The enterprise of translating this enormously popular novel into French has been wholly justified by its successful execution, for this Clara du Plessis reads like a French original, returning to us the original’s wealth and grace in a new light.  To wit, the overall impression remains quite the same and will doubtless captivate foreign readers as well. For despite the various and sundry mistakes and oversights that might well be adduced with respect to the original, so much charm resides in the warm, artless presentation, in the animated elements of life regnant there, and even the melancholic conclusion is so deftly accompanied by youthful emotion that a reader is inclined to overlook such considerations entirely, or perhaps even, given the piece’s blossoming florescence, to reckon this fleeting and pleasant tableau among the truly great works of art.
The translator, on the other hand, seems to pass cooler judgment in his preface, commending the piece to his countrymen primarily from the perspective of probability or reality, thereby also seeking to excuse various features not cast entirely in the costume of French customs. Insofar as he did indeed allow himself modest alterations here and there, one might sooner have wished that he had taken even greater liberties, for example, with the most trenchant transgression against probability and deleted or restricted those scenes in which the mother allows Clara to learn certain theater roles with Clairant and then appear in an amateur theater performance as his beloved.
Several fatiguing repetitions at the beginning might also better have been simply deleted. Both the translator and the author return three or four times to point out how this passion, “qu’un rien avoit commencée, qui n’étoit au fond qu’une méprise de l’amour proper, exagerée ensuite et exaltée par l’imagination” [approx. “that nothing had begun, which was at bottom only a mistake of self-esteem, then exaggerated and exalted by the imagination”], acquired more consistency only by way of this or that new chance occurrence. Although these psychological remarks betray an intentional attempt to shape the portrayal more subtlety, their effect is not to the latter’s advantage. The details of straightforward, ardent passion, the manner of its origin and course, did not really need such admixture. As usual, the author was quite fortunate in this instance, and in translation these details have lost nothing in the way of delicacy.

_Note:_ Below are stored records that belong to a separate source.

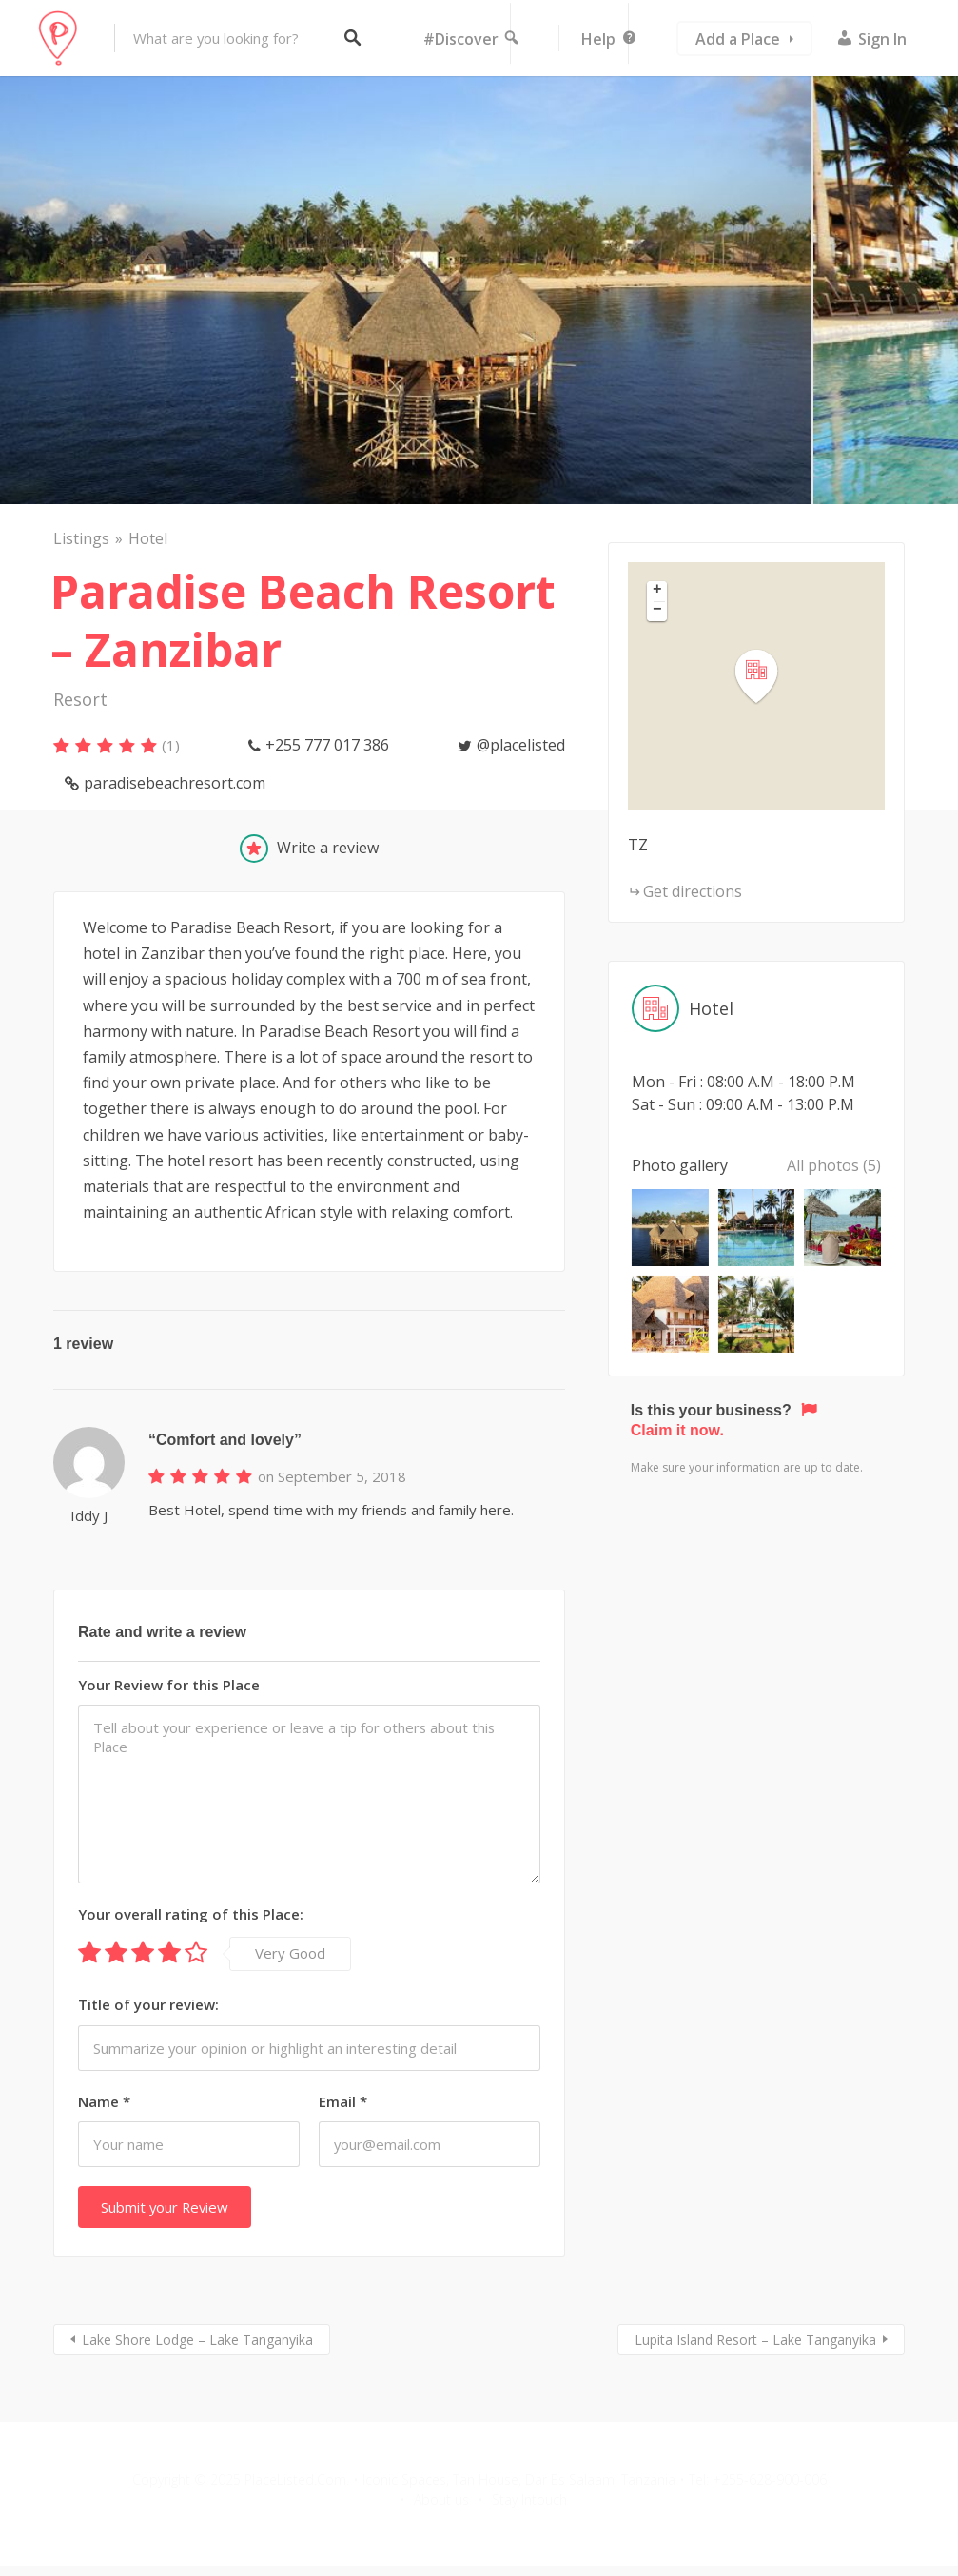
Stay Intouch (529, 2499)
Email (343, 2101)
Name (104, 2101)
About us (441, 2499)
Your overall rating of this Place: (190, 1913)
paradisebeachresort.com (174, 782)
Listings (81, 538)
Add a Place (737, 39)
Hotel (147, 538)
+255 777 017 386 (327, 744)
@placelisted (521, 744)
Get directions (692, 891)
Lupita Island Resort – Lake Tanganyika (755, 2340)
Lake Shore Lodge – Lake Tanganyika (197, 2340)
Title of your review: (148, 2004)
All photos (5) (834, 1165)
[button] (767, 677)
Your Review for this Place (169, 1684)
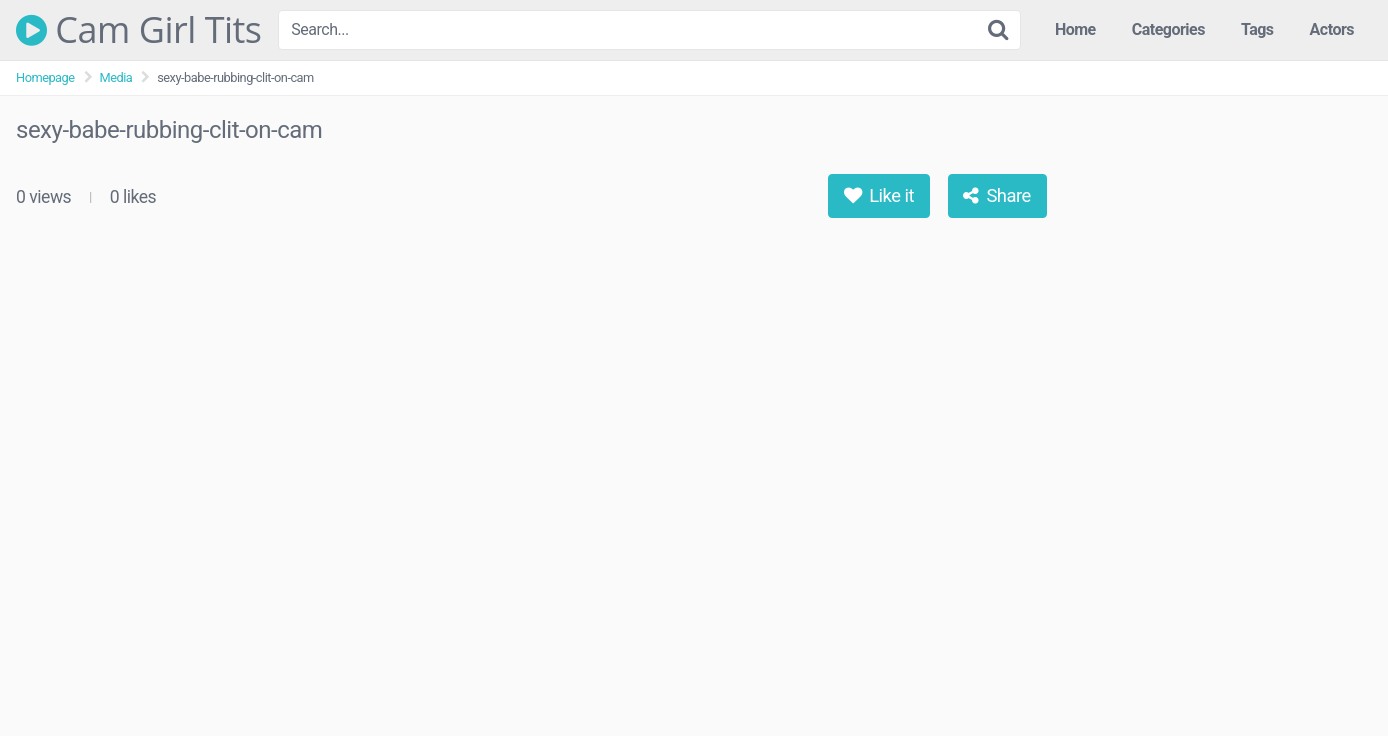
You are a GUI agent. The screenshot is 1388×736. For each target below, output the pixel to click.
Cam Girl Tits (139, 30)
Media (116, 77)
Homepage (45, 77)
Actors (1332, 29)
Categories (1168, 29)
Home (1075, 29)
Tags (1257, 29)
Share (996, 195)
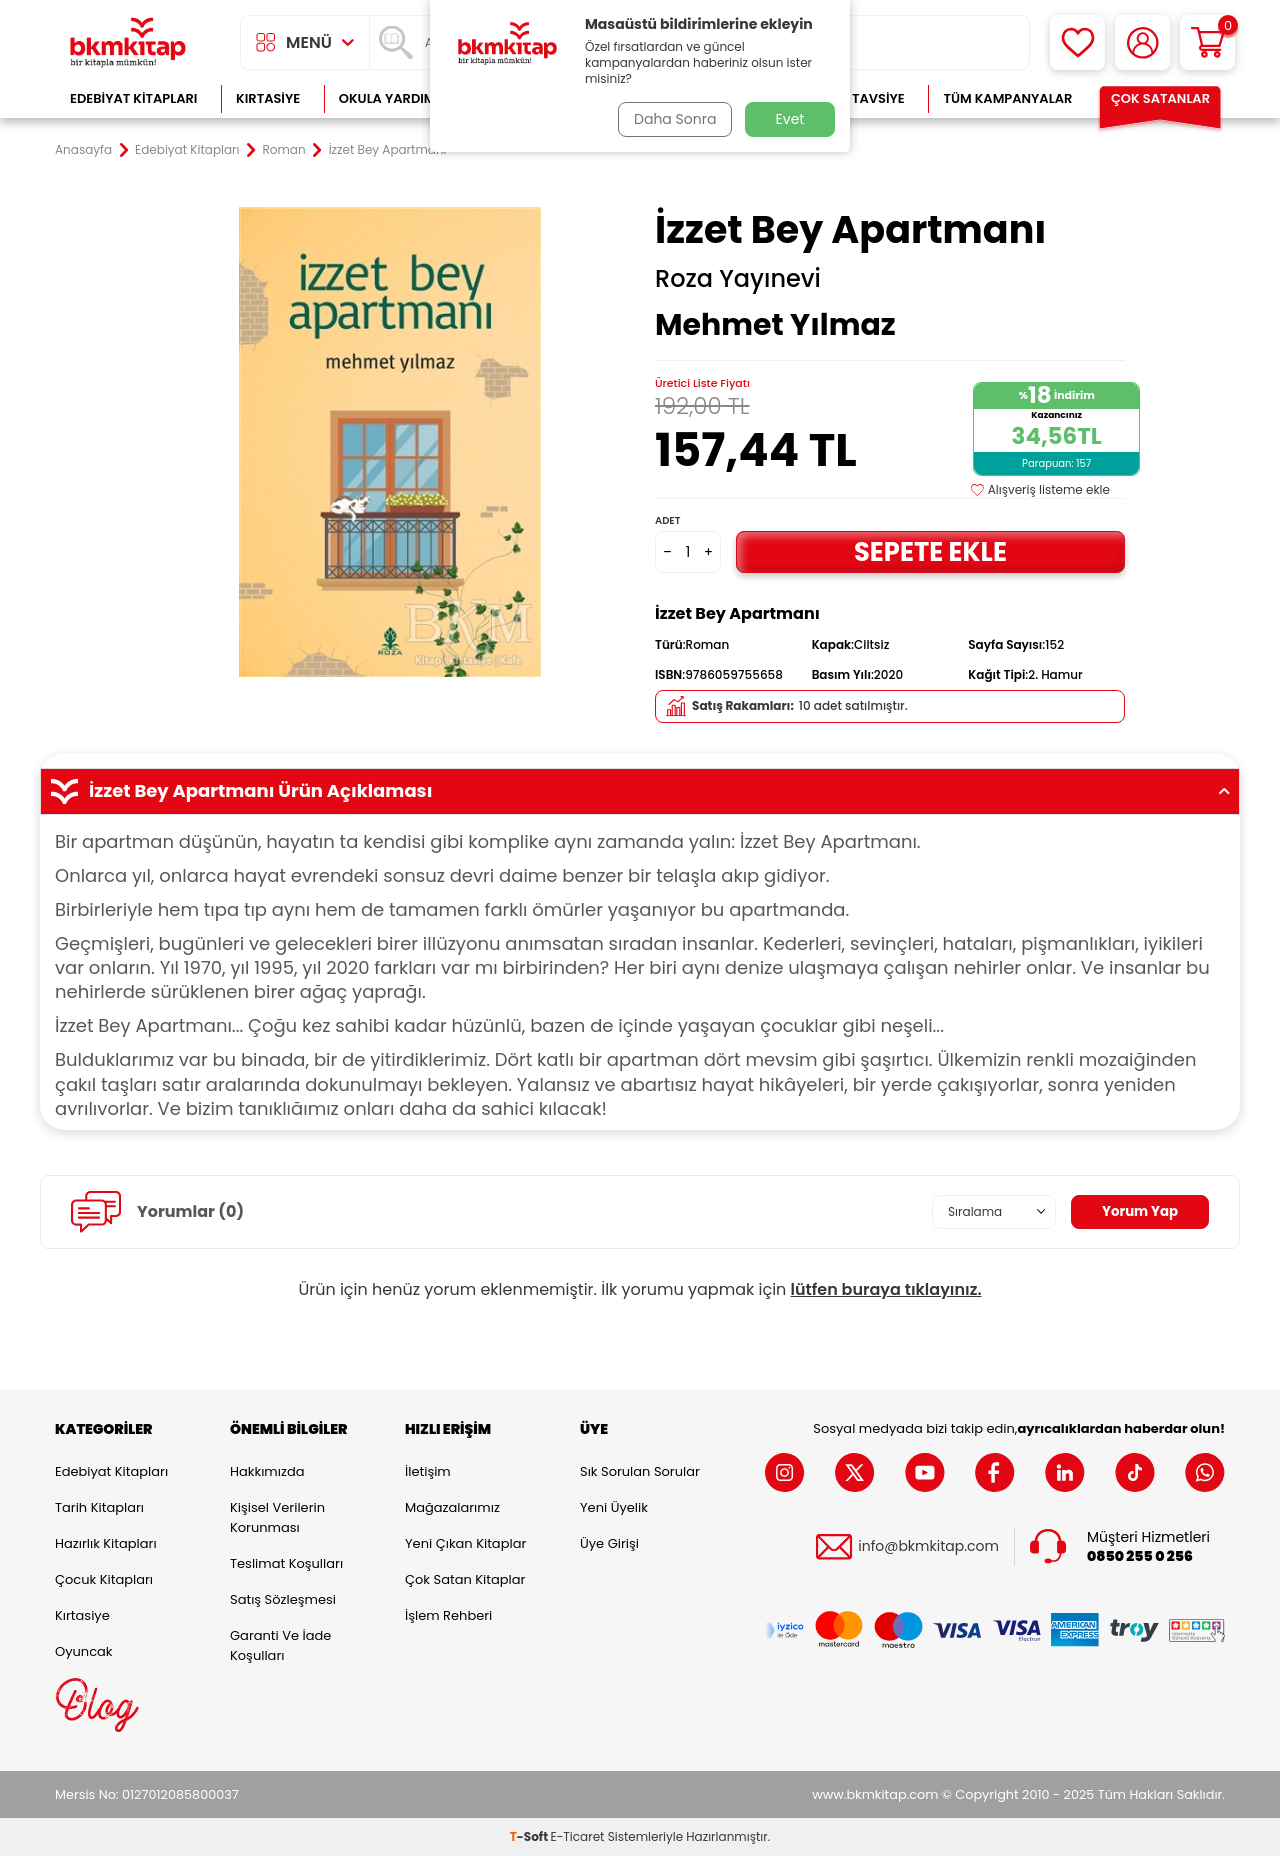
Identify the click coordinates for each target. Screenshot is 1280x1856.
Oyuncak (84, 1651)
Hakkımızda (267, 1471)
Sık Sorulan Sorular (640, 1471)
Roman (284, 150)
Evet (790, 119)
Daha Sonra (673, 119)
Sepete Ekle (930, 551)
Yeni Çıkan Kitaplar (465, 1543)
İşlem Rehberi (448, 1615)
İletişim (428, 1471)
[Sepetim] (1207, 42)
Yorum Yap (1138, 1211)
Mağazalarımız (452, 1507)
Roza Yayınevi (738, 279)
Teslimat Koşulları (286, 1563)
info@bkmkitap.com (928, 1546)
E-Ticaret (578, 1836)
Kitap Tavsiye (858, 98)
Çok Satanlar (1160, 98)
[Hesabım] (1142, 42)
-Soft (530, 1836)
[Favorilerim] (1077, 42)
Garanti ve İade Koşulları (280, 1645)
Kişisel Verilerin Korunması (277, 1517)
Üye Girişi (609, 1543)
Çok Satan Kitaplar (465, 1579)
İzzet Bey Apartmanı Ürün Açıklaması (640, 791)
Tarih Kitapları (99, 1507)
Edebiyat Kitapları (133, 98)
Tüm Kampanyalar (1007, 98)
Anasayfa (83, 150)
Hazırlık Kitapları (106, 1543)
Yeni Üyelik (614, 1507)
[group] (390, 442)
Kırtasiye (268, 98)
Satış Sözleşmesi (283, 1599)
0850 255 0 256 (1140, 1556)
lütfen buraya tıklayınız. (886, 1289)
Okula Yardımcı (394, 98)
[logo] (128, 42)
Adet (667, 520)
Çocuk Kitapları (104, 1579)
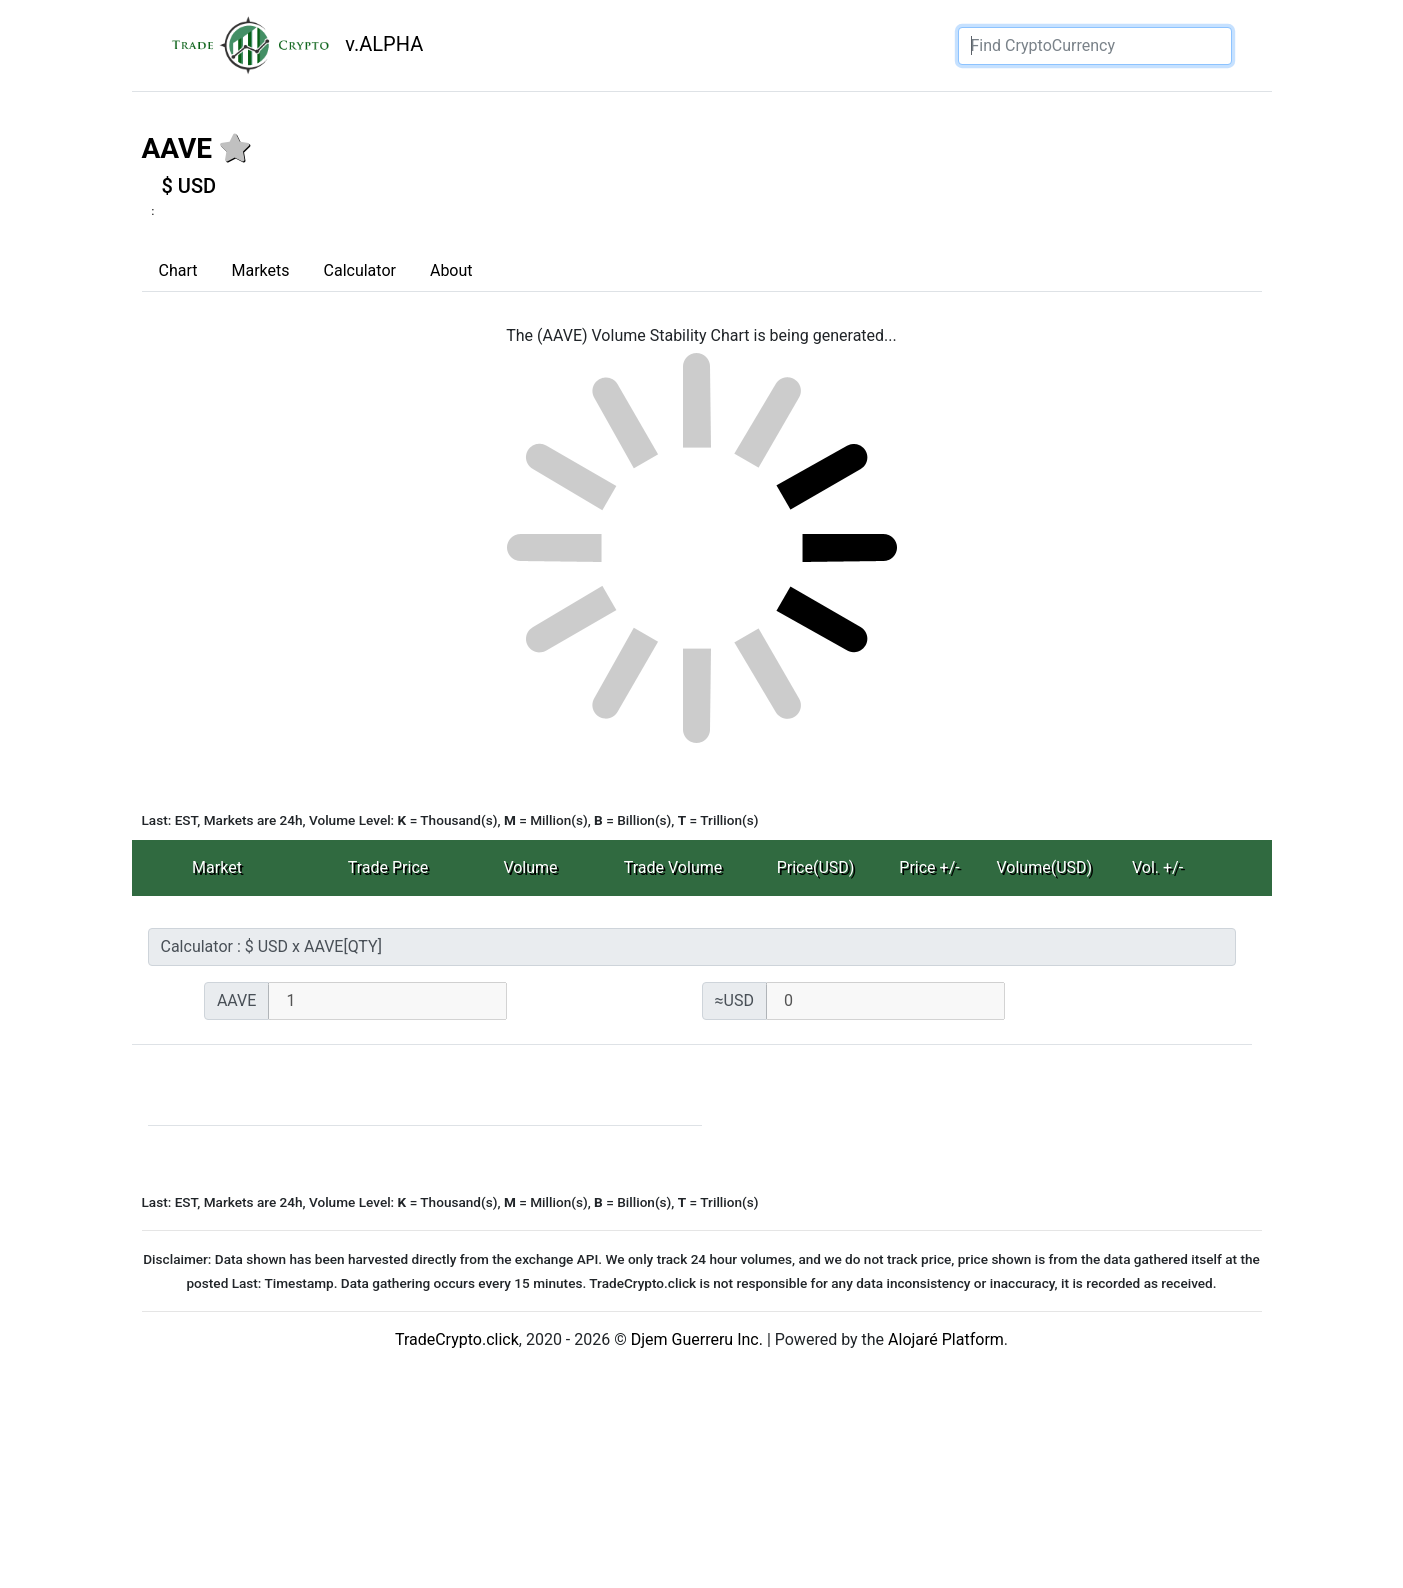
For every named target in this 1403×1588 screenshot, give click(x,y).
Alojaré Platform (946, 1339)
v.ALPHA (290, 45)
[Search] (1095, 46)
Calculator (360, 270)
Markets (260, 270)
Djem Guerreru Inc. (697, 1339)
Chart (178, 270)
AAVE (177, 148)
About (451, 270)
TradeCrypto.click (457, 1339)
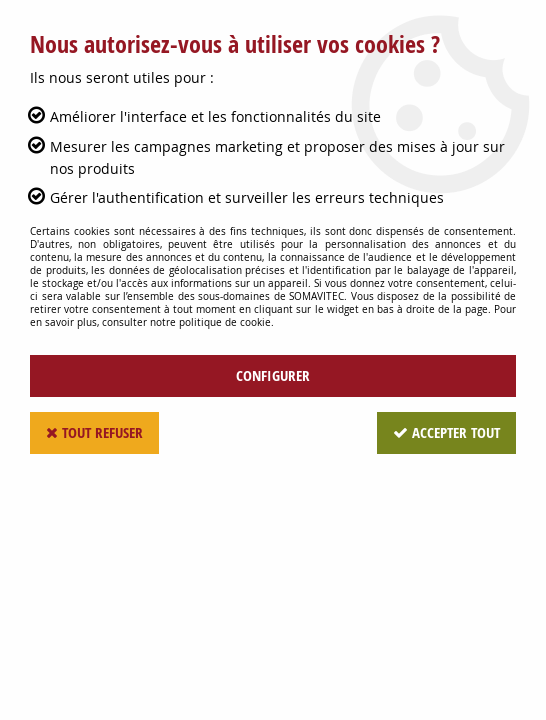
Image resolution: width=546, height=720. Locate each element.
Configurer (273, 375)
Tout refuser (94, 432)
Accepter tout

The most attractive feature in this translation, however, are the letters of the two lovers, of which one might justifiably maintain that they really could have been written thus. Here one encounters the casual, flowing language of nature and true tenderness whose content is admittedly spiced not by the philosophy of the heart, but rather by characterization of the sort generated by the age itself and the situation at the moment, and by a vivid evocation of the setting. Should our neighbors perhaps miss the element of masculine ardor or pointed articulation of emotion to which they are otherwise accustomed, they will nonetheless become acquainted with the simpler, more straightforward German disposition of love in its most pleasing vestment, and will doubtless be pleased by a more naive perspective.